%%

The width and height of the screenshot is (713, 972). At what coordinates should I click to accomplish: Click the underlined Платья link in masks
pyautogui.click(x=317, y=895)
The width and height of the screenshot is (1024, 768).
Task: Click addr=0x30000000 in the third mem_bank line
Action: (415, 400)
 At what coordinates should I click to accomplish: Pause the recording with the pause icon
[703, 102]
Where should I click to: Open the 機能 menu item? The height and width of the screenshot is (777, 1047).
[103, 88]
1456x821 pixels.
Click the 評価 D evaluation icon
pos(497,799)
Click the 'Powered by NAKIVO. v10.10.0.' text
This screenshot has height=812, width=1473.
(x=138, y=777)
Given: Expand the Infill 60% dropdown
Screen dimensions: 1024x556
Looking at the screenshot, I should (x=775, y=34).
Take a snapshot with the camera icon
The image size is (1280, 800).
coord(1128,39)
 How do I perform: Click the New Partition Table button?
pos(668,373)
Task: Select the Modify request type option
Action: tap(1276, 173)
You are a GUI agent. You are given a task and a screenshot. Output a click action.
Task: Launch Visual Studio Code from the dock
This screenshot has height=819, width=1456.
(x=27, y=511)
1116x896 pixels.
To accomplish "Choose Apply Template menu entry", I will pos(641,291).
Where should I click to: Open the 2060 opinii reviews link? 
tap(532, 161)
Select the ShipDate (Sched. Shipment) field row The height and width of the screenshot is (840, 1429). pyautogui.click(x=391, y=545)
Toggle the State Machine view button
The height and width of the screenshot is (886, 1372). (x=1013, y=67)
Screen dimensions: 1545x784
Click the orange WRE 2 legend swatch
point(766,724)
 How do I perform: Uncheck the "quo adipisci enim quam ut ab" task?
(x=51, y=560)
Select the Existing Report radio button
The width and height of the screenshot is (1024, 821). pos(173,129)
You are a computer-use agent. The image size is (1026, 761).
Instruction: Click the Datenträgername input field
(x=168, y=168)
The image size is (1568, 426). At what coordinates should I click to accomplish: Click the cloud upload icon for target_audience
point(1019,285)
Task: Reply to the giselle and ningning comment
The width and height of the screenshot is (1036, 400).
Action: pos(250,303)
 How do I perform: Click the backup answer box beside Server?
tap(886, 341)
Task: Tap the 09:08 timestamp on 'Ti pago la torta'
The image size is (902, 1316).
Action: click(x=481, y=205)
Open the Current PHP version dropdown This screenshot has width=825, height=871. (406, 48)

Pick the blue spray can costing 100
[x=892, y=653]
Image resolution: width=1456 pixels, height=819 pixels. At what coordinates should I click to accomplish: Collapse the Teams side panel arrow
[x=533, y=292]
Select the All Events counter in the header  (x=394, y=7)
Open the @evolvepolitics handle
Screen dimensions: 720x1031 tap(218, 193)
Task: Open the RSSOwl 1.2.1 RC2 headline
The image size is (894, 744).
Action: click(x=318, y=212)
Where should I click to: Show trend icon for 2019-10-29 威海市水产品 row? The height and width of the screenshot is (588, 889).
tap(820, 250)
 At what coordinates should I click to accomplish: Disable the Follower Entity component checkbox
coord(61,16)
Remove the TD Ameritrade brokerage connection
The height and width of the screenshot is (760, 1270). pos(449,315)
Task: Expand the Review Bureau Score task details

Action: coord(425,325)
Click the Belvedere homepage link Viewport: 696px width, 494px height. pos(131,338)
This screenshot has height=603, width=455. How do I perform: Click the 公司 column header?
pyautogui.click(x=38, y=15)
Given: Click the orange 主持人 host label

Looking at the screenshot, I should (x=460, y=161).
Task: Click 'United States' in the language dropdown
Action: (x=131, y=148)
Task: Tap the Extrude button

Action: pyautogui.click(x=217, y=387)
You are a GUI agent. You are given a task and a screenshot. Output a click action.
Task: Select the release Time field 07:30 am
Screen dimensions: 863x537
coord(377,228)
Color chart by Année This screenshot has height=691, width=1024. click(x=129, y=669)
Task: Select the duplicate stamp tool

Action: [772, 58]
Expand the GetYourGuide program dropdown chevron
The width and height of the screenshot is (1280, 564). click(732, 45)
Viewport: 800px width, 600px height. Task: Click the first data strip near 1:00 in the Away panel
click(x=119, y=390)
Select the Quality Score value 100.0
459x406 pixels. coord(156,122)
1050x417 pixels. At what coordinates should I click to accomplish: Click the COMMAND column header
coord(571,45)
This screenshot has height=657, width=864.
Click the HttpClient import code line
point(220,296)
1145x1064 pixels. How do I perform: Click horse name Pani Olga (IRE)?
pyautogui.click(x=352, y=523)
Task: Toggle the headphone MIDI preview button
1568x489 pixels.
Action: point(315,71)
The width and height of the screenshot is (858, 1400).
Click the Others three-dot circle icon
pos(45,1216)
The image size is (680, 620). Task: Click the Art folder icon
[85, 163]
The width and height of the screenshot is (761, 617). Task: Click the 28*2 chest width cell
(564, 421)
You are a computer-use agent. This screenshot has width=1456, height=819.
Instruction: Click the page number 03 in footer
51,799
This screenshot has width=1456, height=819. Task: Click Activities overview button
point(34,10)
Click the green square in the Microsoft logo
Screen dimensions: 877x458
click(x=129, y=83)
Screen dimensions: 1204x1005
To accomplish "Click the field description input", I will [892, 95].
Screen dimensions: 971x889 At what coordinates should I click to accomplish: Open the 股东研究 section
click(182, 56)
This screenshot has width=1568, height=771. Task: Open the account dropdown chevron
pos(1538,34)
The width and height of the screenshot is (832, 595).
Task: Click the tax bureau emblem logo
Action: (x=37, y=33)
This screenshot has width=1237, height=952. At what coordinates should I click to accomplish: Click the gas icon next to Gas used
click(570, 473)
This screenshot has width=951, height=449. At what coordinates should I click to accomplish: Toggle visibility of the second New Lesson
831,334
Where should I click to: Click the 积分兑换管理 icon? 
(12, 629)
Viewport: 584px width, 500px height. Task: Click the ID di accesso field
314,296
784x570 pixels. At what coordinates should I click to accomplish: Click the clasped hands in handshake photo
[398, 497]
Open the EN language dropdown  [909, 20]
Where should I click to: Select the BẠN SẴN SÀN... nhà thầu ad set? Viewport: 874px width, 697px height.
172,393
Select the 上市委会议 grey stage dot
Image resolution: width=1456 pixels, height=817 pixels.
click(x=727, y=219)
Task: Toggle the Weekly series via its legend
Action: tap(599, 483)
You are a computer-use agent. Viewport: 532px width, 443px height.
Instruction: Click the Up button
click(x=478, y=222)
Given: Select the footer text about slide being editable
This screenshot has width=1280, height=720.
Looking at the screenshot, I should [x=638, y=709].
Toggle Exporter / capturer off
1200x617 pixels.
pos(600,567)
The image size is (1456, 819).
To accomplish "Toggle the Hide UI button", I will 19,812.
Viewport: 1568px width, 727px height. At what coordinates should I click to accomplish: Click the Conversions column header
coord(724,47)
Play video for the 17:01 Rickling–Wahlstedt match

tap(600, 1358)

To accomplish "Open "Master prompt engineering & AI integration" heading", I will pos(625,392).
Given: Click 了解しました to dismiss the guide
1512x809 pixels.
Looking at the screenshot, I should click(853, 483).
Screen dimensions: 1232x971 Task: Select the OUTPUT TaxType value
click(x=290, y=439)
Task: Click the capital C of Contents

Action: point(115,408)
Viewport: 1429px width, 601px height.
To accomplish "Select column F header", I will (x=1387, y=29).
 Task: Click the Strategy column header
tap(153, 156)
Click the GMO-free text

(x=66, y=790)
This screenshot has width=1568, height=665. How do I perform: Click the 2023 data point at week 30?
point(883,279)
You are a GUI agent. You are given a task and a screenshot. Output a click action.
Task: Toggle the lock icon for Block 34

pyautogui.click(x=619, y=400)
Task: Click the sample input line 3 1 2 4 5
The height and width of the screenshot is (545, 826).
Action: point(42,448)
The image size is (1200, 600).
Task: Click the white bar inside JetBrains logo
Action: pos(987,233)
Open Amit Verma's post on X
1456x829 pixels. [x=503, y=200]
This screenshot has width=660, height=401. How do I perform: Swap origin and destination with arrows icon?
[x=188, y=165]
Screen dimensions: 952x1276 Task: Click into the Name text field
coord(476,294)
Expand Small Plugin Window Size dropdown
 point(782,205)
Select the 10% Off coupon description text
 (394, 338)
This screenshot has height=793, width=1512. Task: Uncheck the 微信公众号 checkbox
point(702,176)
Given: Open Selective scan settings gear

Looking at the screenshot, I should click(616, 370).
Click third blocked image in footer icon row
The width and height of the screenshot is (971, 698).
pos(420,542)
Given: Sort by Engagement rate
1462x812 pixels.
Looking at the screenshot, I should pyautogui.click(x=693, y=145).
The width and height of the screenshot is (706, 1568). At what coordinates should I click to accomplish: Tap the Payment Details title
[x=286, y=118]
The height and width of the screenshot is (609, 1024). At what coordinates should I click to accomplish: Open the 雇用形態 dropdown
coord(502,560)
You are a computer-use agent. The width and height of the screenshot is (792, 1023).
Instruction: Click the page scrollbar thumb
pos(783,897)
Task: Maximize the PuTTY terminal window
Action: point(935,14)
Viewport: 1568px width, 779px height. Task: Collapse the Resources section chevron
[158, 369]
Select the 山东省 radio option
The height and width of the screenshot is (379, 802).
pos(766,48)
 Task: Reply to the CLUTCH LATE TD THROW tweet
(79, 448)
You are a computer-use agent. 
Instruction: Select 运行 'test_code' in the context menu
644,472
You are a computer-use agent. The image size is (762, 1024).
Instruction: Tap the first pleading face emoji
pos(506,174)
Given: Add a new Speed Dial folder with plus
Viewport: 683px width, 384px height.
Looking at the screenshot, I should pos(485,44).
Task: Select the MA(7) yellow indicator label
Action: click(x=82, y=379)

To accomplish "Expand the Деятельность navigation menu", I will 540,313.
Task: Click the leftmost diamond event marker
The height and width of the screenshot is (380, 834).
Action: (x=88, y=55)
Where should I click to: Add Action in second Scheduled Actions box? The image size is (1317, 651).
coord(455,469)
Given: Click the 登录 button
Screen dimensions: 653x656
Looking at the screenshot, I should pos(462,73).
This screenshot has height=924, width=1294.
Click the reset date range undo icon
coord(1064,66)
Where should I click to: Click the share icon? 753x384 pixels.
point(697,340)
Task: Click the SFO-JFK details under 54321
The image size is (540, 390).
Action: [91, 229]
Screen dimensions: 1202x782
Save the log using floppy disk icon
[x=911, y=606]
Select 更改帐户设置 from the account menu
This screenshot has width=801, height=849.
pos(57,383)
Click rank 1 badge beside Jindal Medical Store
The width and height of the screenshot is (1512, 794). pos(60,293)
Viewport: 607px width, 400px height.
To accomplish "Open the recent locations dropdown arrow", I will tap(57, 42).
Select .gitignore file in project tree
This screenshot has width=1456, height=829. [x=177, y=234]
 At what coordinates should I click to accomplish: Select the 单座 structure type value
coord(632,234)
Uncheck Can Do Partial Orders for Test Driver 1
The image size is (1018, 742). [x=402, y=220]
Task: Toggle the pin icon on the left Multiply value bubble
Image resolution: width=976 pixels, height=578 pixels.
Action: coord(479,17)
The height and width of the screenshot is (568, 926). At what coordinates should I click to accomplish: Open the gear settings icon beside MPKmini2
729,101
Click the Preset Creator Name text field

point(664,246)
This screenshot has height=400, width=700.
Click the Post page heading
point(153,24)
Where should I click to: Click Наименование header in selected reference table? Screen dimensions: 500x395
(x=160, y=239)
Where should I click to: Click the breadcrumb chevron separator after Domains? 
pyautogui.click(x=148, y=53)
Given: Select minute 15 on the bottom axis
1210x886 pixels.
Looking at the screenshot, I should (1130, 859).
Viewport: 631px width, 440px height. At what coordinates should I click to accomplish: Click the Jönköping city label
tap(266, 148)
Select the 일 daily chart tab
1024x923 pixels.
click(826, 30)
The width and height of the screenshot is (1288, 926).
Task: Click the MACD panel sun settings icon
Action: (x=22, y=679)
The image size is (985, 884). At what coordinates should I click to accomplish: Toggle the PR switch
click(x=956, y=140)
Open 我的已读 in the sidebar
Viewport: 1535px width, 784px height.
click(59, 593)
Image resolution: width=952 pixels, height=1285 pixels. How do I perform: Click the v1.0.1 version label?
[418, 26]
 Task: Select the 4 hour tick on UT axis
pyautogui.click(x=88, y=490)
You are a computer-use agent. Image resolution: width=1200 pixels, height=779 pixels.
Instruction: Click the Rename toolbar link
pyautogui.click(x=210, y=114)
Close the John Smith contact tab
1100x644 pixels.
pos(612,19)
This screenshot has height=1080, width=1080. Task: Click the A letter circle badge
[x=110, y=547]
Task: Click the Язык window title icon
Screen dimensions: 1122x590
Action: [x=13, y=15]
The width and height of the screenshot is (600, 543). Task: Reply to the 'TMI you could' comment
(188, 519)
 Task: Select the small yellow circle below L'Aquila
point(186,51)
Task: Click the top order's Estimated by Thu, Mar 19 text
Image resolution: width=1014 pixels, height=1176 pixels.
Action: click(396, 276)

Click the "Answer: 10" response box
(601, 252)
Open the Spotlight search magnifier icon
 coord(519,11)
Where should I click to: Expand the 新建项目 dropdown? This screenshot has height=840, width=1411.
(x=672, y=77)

%%

• **Exercise requirements**: Count the lines in the items above that contain the word "gear", and give only the number.

• **The answer**: 2